“What do you say to that, Miss Courtenay? Fifty-two years ago.”
“I say, Sir, that I don’t care for arithmetic, and never settle any question by a reference to mere figures. When I last saw Sir Within he was in the prime of life, and if great social talents and agreeability were to be any test, one of the youngest persons of the company.”
“Oh, I’m the first to extol his conversational powers. He is a perfect mine of good stories.”
“I detest good stories. I like conversation, I like reply, rejoinder, even amplification at times; anecdote is almost always a mistake.”
Mr. M’Kinlay was aghast. How disagreeable he must have made himself, to render her so sharp and so incisive all at once.
“I can say all this to you,” said she, with a sweet tone, “for it is a fault you never commit.
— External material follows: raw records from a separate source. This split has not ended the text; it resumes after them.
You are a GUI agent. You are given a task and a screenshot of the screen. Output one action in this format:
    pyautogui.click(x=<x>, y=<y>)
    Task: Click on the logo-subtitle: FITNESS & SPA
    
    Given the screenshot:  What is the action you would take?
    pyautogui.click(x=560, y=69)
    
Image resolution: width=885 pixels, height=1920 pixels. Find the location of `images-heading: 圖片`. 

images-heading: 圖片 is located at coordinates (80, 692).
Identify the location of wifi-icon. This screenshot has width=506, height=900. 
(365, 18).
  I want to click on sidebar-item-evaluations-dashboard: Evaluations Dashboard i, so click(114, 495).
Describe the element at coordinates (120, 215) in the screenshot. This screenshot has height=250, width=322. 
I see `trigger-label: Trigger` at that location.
And so, you remark, that Sir Within showed no remarkable gloom or depression—nothing, in fact, that argued he had met with any great shock?”
“My impression was, that I sow him in high spirits and in the best possible health.”
“I thought so!” cried she, almost triumphantly. “I declare I thought so!” But why she thought so, or what she thought, or how it could be matter of such pleasure, she did not go on to explain. After a moment, she resumed: “And was there nothing said about why he had left Dalradern, and what induced him to come abroad?”
“Nothing—positively nothing.”
“Well,” said she, with a haughty toss of her head, “it is very possible that the whole subject occupies a much larger space in Mr. Grenfell’s letter than in Sir Within’s mind; and, for my own part, I only inquired about the matter as it was once the cause of a certain coldness, a half estrangement between Dalradern and ourselves, and which, as my brother takes much pleasure in Sir Within’s society, I rejoice to perceive exists no longer.”